Quando nel 1945 furono aperti i cancelli del campo di concentramento, le immagini fecero il giro del mondo. Le storie di morte, disperazione e soprusi rimasero come marchio a fuoco negli occhi di Alfred Hitchcock, che per una settimana non si presentò a lavoro agli Studios. In particolare, quando venne liberato dai nazisti il campo di Bergen-Belsen, le scene girate vennero affidate a Sidney Bernstein, amico e collaboratore di Hitchcock, che lo invitò a partecipare al progetto di realizzazione di un documentario basato su ore ed ore di immagini girate dai militari inglesi e sovietici.

Il documentario sull’Olocausto – che sarebbe dovuto essere proiettato nelle sale in tempi brevi ma che non venne montato con solerzia e quindi divenne inutile ai fini politici – è rimasto chiuso per anni all’interno dell’Imperial War Museum di Londra assieme ad altre pellicole girate nell’immediato dopoguerra. Dopo di ciò, un lungo silenzio.
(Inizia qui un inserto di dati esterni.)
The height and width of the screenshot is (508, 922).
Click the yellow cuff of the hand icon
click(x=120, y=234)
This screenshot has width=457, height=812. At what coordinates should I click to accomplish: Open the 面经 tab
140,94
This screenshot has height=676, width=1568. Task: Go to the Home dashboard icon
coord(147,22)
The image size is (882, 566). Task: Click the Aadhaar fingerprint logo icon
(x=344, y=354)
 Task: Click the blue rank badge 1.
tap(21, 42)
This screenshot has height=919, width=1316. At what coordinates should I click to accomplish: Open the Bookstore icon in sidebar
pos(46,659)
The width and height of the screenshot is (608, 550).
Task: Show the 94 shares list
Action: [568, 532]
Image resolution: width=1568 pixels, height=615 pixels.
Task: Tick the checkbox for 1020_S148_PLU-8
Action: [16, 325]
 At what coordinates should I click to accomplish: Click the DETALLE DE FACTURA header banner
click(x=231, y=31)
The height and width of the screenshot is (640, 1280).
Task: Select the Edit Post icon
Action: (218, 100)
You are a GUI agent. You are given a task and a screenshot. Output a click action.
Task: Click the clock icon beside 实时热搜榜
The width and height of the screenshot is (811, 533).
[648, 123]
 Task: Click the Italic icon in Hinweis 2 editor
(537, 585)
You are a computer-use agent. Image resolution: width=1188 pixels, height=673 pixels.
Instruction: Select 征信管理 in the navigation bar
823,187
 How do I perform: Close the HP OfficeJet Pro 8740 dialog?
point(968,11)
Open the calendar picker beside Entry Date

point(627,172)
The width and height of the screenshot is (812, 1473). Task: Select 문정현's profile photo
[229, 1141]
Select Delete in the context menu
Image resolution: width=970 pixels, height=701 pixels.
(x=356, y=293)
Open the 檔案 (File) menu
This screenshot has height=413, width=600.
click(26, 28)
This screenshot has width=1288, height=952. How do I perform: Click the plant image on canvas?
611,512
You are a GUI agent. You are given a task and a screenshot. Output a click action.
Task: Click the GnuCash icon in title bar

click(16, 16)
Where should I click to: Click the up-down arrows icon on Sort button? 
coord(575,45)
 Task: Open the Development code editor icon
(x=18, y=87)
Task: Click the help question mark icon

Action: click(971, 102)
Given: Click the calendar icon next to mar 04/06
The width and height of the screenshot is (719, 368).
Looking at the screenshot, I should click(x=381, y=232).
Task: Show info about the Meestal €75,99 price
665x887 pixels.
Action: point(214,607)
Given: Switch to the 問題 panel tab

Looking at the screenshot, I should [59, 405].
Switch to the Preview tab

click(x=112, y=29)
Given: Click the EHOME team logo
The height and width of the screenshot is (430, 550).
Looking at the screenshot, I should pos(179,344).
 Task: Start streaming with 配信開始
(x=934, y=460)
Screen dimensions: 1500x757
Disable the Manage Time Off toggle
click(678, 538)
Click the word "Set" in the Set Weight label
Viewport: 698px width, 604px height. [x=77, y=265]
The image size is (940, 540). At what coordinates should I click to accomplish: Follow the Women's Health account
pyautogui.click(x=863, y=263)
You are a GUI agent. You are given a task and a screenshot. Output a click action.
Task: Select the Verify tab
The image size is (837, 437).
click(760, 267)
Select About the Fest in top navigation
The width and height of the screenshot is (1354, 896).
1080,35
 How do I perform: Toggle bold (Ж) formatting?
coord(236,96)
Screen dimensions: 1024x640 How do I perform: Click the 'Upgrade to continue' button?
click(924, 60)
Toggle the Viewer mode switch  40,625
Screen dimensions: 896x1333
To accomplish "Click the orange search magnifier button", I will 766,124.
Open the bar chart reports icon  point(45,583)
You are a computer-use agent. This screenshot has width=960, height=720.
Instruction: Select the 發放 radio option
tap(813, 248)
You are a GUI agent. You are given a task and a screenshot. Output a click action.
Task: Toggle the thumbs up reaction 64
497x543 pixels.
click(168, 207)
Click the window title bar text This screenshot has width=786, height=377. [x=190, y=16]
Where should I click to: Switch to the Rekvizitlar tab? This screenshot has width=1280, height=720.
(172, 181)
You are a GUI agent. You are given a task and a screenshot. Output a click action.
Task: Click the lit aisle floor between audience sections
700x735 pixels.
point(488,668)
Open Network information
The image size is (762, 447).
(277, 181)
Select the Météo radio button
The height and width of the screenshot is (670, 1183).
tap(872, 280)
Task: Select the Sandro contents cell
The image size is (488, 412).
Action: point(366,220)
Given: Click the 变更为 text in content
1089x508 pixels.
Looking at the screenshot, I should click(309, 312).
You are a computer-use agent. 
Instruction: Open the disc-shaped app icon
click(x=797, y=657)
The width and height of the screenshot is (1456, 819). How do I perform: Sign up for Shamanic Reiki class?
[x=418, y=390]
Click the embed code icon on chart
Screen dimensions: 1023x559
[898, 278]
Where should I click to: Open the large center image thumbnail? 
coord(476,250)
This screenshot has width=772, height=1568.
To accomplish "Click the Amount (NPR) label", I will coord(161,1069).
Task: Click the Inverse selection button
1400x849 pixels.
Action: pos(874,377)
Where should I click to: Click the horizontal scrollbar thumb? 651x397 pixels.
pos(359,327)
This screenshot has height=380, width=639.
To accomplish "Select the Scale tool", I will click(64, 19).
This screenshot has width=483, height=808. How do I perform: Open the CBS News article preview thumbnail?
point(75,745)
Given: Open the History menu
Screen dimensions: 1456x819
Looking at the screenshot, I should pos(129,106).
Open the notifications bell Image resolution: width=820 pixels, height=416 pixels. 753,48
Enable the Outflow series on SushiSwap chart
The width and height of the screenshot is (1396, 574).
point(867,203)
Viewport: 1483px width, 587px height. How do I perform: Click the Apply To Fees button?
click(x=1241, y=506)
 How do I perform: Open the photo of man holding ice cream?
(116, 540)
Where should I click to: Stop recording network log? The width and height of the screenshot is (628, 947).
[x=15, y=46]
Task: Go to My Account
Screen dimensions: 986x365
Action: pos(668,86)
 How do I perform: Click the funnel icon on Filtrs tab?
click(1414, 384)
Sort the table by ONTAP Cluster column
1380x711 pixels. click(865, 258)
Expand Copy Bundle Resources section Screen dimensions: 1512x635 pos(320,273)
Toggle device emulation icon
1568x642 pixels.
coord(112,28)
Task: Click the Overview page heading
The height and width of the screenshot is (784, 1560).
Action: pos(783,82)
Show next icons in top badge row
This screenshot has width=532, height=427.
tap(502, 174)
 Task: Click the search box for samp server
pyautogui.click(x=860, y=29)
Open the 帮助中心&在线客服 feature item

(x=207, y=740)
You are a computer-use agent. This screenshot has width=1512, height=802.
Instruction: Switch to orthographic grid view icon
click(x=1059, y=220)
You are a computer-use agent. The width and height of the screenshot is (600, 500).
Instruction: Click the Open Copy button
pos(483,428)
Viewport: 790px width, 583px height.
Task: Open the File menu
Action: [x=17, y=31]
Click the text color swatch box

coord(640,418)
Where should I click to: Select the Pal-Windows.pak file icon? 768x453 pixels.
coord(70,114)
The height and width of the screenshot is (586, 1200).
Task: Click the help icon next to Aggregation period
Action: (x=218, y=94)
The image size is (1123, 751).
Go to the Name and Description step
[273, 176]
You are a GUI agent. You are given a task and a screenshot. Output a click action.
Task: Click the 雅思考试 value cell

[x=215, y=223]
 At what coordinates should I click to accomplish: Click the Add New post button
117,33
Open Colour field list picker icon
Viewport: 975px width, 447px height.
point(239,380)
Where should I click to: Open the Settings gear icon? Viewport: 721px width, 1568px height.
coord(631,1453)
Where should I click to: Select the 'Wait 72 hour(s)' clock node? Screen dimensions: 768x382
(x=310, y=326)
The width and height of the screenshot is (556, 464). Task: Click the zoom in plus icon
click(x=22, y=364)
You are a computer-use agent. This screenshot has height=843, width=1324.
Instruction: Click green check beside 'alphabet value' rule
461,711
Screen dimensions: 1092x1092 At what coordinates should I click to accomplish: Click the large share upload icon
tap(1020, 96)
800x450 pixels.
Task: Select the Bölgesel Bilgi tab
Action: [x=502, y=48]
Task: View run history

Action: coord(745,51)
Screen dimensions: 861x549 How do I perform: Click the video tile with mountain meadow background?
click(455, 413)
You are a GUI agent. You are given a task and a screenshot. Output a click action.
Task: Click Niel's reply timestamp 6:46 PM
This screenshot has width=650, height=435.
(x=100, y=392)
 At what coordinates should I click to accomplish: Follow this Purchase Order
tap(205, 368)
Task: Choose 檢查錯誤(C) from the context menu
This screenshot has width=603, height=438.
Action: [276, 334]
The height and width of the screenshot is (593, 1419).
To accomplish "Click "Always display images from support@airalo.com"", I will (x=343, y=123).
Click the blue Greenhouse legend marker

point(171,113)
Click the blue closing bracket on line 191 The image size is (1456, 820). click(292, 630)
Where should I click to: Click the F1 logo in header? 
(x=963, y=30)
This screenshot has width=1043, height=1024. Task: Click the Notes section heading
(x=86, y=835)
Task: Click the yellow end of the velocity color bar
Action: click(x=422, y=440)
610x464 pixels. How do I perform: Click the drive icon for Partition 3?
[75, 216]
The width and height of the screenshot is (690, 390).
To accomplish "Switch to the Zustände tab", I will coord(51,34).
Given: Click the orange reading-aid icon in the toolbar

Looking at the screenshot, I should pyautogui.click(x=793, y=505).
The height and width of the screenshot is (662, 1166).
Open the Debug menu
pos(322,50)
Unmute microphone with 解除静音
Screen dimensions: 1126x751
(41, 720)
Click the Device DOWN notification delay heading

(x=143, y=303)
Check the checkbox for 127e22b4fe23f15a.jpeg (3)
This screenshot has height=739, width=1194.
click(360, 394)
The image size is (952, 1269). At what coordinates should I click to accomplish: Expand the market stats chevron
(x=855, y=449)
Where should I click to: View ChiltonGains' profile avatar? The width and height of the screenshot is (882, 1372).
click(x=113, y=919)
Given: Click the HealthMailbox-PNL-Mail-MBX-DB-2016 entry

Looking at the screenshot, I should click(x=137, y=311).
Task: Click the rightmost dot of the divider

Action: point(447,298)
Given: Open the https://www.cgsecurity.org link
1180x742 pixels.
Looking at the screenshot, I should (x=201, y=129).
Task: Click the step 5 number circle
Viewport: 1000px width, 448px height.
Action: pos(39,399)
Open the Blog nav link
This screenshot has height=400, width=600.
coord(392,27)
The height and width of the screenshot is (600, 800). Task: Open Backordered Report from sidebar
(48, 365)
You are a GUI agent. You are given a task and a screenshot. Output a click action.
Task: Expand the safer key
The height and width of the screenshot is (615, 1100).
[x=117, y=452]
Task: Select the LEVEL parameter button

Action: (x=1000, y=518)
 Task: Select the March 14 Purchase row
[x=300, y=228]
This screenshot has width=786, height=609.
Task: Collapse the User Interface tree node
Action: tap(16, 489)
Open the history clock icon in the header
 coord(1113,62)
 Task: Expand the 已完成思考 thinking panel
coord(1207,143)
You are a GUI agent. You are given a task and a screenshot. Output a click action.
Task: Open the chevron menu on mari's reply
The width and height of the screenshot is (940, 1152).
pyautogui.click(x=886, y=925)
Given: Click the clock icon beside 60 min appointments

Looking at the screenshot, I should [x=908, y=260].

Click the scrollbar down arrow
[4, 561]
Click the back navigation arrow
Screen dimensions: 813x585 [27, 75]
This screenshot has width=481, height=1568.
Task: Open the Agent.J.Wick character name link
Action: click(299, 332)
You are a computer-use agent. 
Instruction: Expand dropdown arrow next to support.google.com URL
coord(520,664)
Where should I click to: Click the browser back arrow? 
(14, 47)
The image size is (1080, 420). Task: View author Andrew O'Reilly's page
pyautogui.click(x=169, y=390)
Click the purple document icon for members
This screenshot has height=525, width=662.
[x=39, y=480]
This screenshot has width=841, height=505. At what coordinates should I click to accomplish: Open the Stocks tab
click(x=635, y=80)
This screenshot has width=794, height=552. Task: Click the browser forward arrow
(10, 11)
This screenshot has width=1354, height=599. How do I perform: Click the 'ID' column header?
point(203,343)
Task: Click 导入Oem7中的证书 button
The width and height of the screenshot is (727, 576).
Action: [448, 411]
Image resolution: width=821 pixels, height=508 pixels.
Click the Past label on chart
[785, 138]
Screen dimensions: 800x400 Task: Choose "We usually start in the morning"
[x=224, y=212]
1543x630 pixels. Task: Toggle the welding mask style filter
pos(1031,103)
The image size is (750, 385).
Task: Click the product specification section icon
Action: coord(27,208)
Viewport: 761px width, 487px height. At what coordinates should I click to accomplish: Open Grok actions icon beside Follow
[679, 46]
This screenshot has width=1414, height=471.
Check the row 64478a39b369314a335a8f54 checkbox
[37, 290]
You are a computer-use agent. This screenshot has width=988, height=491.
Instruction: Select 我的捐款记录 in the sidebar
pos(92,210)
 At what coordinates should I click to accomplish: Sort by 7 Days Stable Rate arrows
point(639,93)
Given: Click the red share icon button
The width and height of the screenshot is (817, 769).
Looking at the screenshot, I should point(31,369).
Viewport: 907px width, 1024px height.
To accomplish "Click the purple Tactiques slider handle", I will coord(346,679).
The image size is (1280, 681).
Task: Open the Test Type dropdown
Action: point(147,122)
Bisogna arrivare agli anni 80 per averne di nuovo traccia, allorché un ricercatore americano scoprì nei sotterranei del museo queste pizze polverose e malandate. Il documentario venne mostrato al Festival di Berlino nel 1984 e nel 1985 la Pbs lo trasmise sulla tv pubblica. Peccato, però, che il materiale fosse decisamente danneggiato dal tempo e dalla cattiva conservazione.

Il documentario di Hitchcock sull’Olocausto è stato restaurato e reso disponibile in digitale e verrà prima presentato in anteprima a vari festival del cinema, per poi approdare nelle sale e alla tv britannica nel 2015 in occasione del 70esimo anniversario della liberazione dell’Europa dal nazismo.